Academic journal article The University of Memphis Law Review

Putting My Money Where Your Mouth Is-An Analysis of a Public Teacher's Right to Object to a Union's Use of His or Her Dues for Political Purposes in an Open Shop State

Academic journal article The University of Memphis Law Review

Putting My Money Where Your Mouth Is-An Analysis of a Public Teacher's Right to Object to a Union's Use of His or Her Dues for Political Purposes in an Open Shop State

Article excerpt

Imagine a city that guarantees its citizens me right to join or refrain from joining and supporting the local church. At the same time, the city decrees that all political debate and all voting must take place within the local church. The church then adopts a membership rule that only those who are tithe-paying members may enter church premises-and thus be allowed to debate and vote on political issues.1

The above-described scenario seems farfetched in American society. With the First Amendment as a shield, one would think Americans need not fear the possibility of choosing between supporting a church with philosophies to which they do not subscribe or forfeiting the right to engage in political debate. A Tennessee public school teacher ideologically opposed to the philosophy of the Tennessee Education Association or the National Education Association may, however, face an eerily similar choice.

Since the passage of the Railway Labor Act (RLA) and the National Labor Relations Act (NLRA), both the United States Supreme Court and Congress have had difficulty balancing the rights of a majority of employees to organize with the rights of the minority to object to the organization.2 Determining if employees have a constitutional right to object to union dues being used for political purposes, and protecting that right, has troubled courts for more than a quarter-century.3 This Note seeks to answer a very narrow question within this arena: whether a voluntary member of a public teacher's union, created purely by statutory authority, may object to his or her dues being used for political purposes with which he or she disagrees?

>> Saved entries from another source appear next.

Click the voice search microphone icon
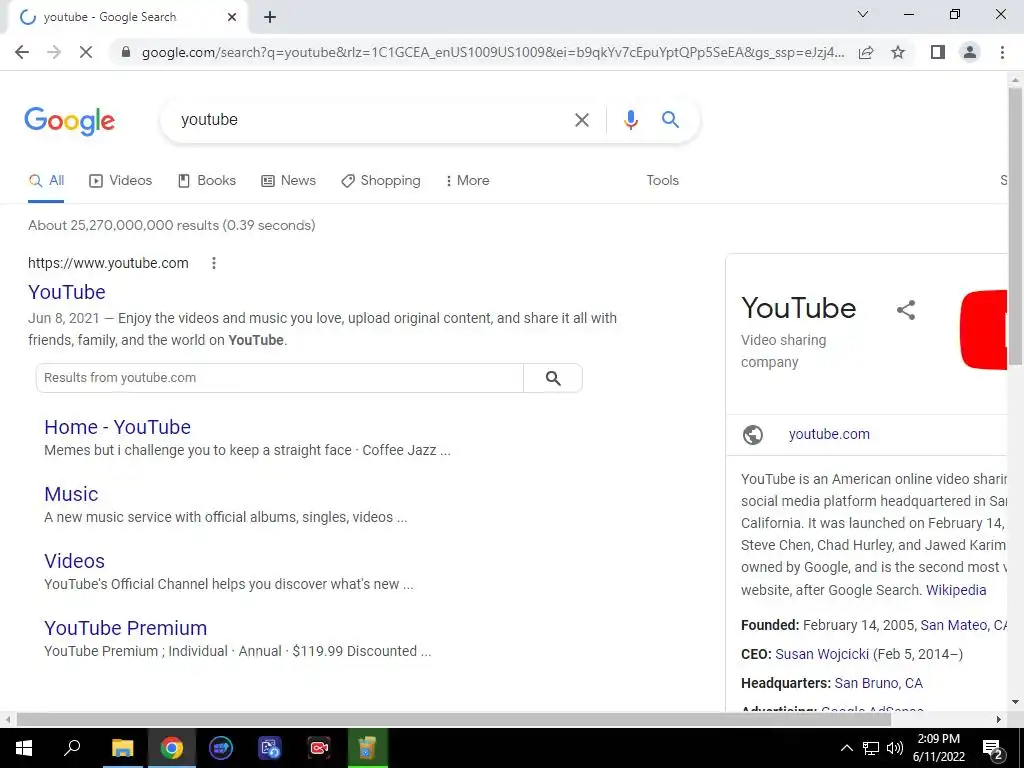The width and height of the screenshot is (1024, 768). tap(630, 120)
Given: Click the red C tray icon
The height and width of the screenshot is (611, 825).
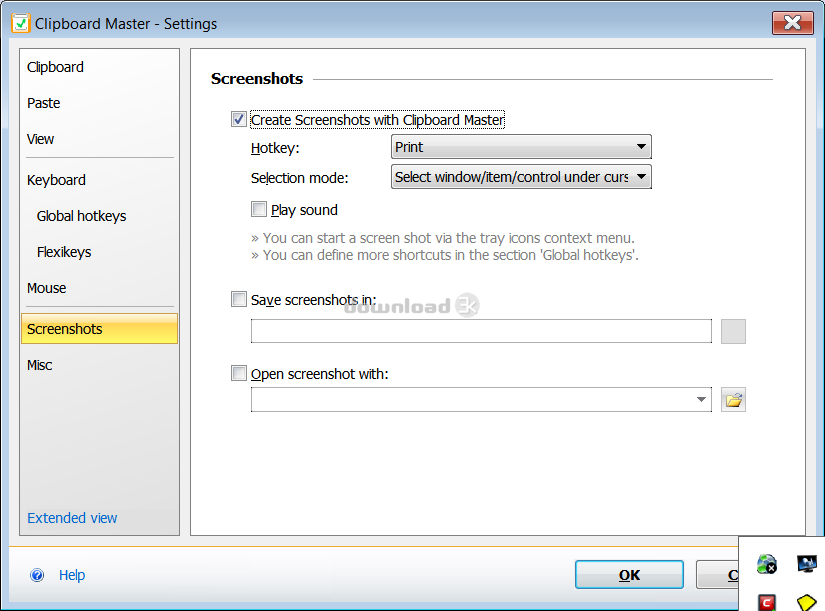Looking at the screenshot, I should (767, 603).

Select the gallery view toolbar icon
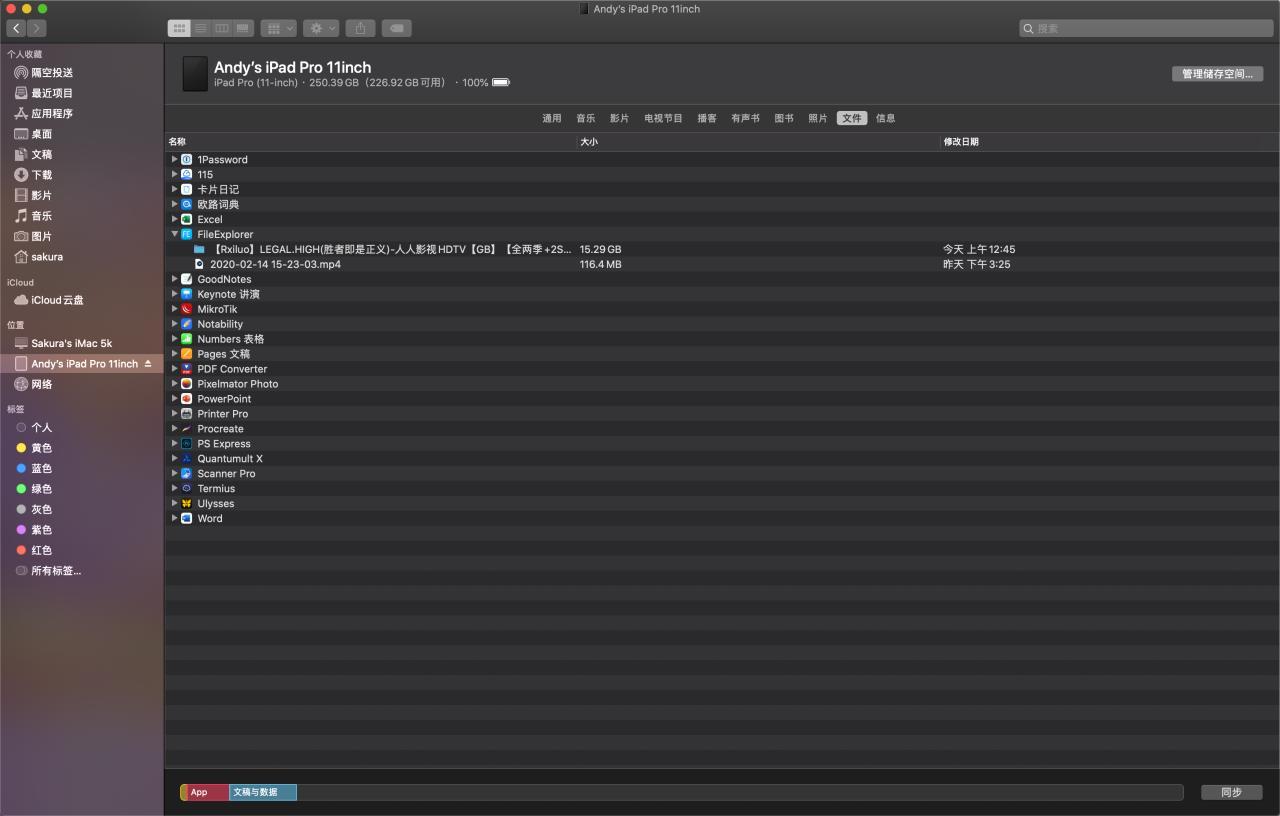pyautogui.click(x=243, y=29)
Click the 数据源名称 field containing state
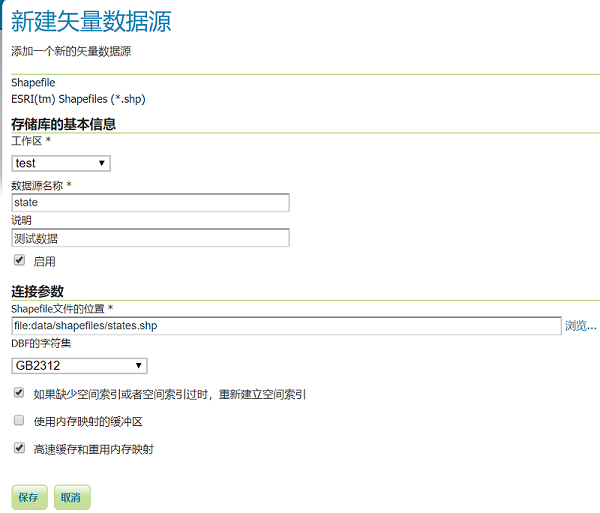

To determine if a voluntary member of a union in an open shop state may object to his or her dues being used for political purposes, a variety of competing concerns must be considered. First, Part I explains the facts in a recent Tennessee case, which raises the exact issue discussed in this Note. Second, Part H discusses the Supreme Court's jurisprudence regarding the right to object to a union's use of dues in agency and union shop states. Part HI then examines whether a voluntary union member maintains the same right to object to a union's use of dues as a nonmember or involuntary member. Next, Part IV analyzes whether a union may be a state actor in an open shop state and whether a union's right to freedom of association is violated by allowing an employee to join a union and then object to the use of his or her dues for political purposes in an open shop state. Part IV recognizes when a court may interfere with the internal processes of a union. Finally, Part V concludes that a voluntary member of a local chapter of the Tennessee Education Association (TEA) may object to his or her dues being used for political purposes in an open shop state and explains why public policy supports this decision.4

I. THE ESQUINANCE LITIGATION

The question of whether a voluntary member of a government employees' union in a right to work state may object to the use of his or her dues for political purposes arose in Esquinance v. Polk County Educational Ass'n.5 Dewey Esquinance (Esquinance), a teacher in the Polk County Education System, filed a complaint against the Polk County Education Association (PCEA), Tennessee Education Association, and its national parent organization, the National Education Association (NEA), on April 24, 2003.6 Esquinance alleged that the defendants violated various portions of the Tennessee Constitution, including "rights to free speech, free assembly and petition, . . . freedom of religion . . . and . . . due process rights."7 Esquinance claimed that he faced a choice between joining the union, which required the use of his money for political purposes he detested, such as the promotion of abortion and homosexual rights, or refraining from joining the union and losing the ability to have any input into his working conditions because only union members possess certain rights, such as voting to ratify the collective bargaining agreement between the union and the Polk County School Board. …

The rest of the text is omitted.